[Opening Task input section]

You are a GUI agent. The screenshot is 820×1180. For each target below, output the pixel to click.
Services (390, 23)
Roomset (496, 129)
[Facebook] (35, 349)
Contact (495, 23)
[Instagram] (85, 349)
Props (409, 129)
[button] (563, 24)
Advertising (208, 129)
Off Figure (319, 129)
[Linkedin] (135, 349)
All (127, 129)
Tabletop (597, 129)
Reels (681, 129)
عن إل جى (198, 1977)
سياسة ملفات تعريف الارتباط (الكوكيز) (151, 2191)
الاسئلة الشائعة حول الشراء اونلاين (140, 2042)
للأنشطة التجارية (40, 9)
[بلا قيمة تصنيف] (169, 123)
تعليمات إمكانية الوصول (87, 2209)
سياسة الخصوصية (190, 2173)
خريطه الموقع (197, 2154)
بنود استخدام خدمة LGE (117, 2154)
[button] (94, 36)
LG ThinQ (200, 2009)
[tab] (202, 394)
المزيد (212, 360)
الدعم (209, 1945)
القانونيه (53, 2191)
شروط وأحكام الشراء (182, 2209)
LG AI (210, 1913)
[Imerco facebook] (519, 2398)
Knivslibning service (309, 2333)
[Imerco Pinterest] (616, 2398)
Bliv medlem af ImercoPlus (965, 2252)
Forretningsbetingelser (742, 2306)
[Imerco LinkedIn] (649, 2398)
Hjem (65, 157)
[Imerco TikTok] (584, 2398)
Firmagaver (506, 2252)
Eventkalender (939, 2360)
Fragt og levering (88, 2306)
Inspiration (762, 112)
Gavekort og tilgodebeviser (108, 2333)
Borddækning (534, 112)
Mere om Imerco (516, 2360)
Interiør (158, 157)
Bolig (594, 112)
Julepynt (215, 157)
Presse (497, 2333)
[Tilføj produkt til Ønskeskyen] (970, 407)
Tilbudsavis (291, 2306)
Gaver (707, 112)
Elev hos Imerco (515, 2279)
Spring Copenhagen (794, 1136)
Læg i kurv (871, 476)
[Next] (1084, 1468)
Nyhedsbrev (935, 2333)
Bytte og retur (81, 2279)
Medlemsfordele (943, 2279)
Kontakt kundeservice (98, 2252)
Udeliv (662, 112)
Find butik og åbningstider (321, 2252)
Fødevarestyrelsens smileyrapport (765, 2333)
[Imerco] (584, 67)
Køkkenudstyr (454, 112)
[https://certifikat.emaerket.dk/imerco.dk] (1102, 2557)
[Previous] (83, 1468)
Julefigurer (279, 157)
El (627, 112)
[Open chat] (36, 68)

[Closing Task input section]

> **What the task requires**:
After locating the line containing "Kontakt kundeservice (98, 2252)", write out that line and all remaining lines of the records exactly, with nothing added.

> **Answer to this exercise**:
Kontakt kundeservice (98, 2252)
Udeliv (662, 112)
Find butik og åbningstider (321, 2252)
Fødevarestyrelsens smileyrapport (765, 2333)
[Imerco] (584, 67)
Køkkenudstyr (454, 112)
[https://certifikat.emaerket.dk/imerco.dk] (1102, 2557)
[Previous] (83, 1468)
Julefigurer (279, 157)
El (627, 112)
[Open chat] (36, 68)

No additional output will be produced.